GATLINBURG, Tenn. — Greg Bennett had no idea what might be waiting for him when he went to check on his church on Friday morning, four days after a deadly wildfire ripped through parts of downtown.
Friday was the first day residents and property owners were allowed back into the city limits to survey damage from the fires. Bennett, the pastor of Gatlinburg Presbyterian Church, had thought about what he might find.
“I had some indication it was fine, but I wasn’t sure what fine meant,” Bennett said. “When these things happen, you never know what you’re going to find.”
The ride into downtown showed no clear path of destruction, with some buildings demolished next to others still standing. Authorities said nearly 1,000 homes and businesses were damaged or destroyed in the blaze.
A restaurant lay in a pile of rubble. All that remained was the entrance sign.

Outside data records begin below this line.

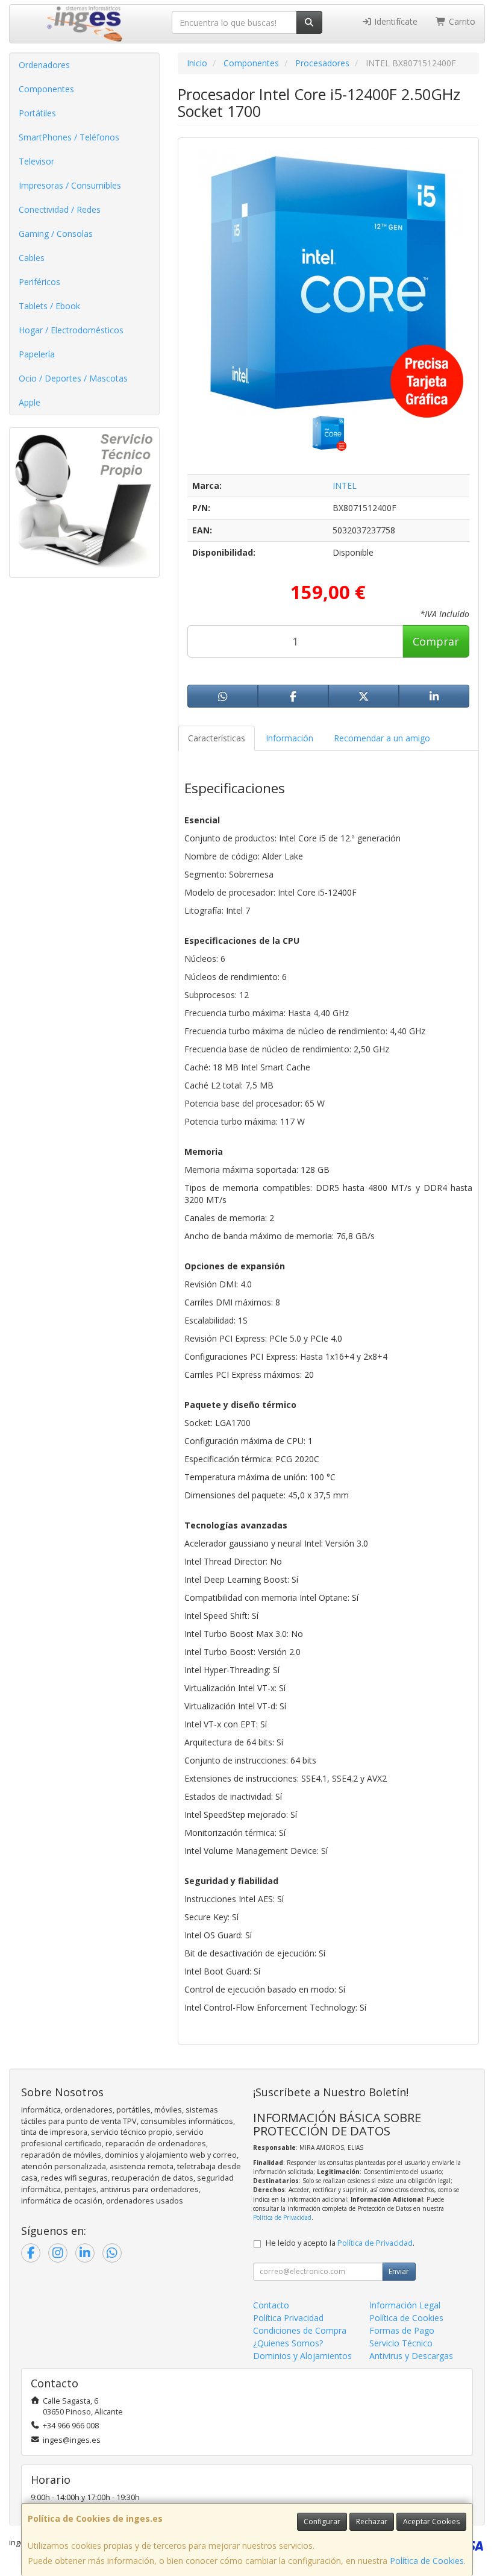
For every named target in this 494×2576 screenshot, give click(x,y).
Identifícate (394, 21)
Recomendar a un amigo (382, 738)
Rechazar (371, 2521)
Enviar (399, 2271)
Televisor (36, 161)
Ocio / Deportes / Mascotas (73, 378)
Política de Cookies (427, 2560)
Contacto (271, 2305)
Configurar (322, 2521)
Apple (29, 402)
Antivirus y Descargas (411, 2355)
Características (216, 738)
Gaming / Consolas (56, 233)
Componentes (46, 89)
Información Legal (404, 2305)
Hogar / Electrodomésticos (71, 330)
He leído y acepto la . (340, 2243)
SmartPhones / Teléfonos (69, 137)
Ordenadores (44, 65)
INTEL (345, 485)
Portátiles (37, 113)
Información (289, 738)
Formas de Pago (401, 2330)
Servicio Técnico (401, 2343)
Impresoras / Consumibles (70, 185)
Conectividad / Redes (60, 209)
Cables (32, 257)
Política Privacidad (288, 2317)
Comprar (436, 641)
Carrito (460, 21)
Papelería (37, 354)
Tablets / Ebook (49, 306)
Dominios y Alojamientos (302, 2355)
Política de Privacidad (282, 2217)
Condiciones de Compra (299, 2330)
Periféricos (39, 281)
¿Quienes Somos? (288, 2343)
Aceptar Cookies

A main strip of shops was left mostly intact, though largely deserted.
Bennett’s church, next door to the Gatlinburg Fire Department, stood undamaged, except for a smoky smell that lingered in the air and some ash that had blown in under the door.
Other buildings nearby were not so fortunate.
A wedding chapel just two buildings over showed signs of widespread damage, with the side of the building torn away and ceiling fans lying broken on the ground.
Less than a quarter-mile up the road, the Gatlinburg Church of Christ was a pile of cement and metal, with charred trees overlooking the ruins and a burned-out vehicle in the parking lot.
Several visitors and members of the congregation clustered around the former church, many wiping tears or shooting photos to document the damage.
Joann Tant, 80, who lost her home, hugged a friend before looking out silently on the church’s collapsed shell. Tant’s husband, James, designed the A-frame building in the 1960s, she said.
“It’s amazing,” Tant said. “This was a landmark. People have been telling my daughter it’s the most beautiful church they’ve seen.”
Like more than 14,000 others in Gatlinburg, Tant fled her home on Monday night as flames whipped by high-speed winds roared toward the city. She shared the home with her daughter and two grandchildren. On Monday night, her daughter went to check on the family’s cats and returned with a dire request.
“She came back and said, ‘We have to get out now,’” Tant recalled.
Looking at the church Friday morning, she said her home was in a similar state.
“Everything is gone,” Tant said.
David Barton, another member at the Church of Christ site Friday, called the scene “heartbreaking” but said the congregation plans to rebuild.
“We’ve gotten together to try and figure out what we can do,” he said. “We’re looking for some place to lease, and hopefully we’ll be worshiping in Gatlinburg again in two weeks.”
Tant said she still has the original design plans her husband drew and she hopes they can be used to restore the building to its original specifications.
“Right now things are very solemn,” said Tant’s daughter, Lara. “But everybody is banding together. We’re a strong community, and we’re going to rebuild.”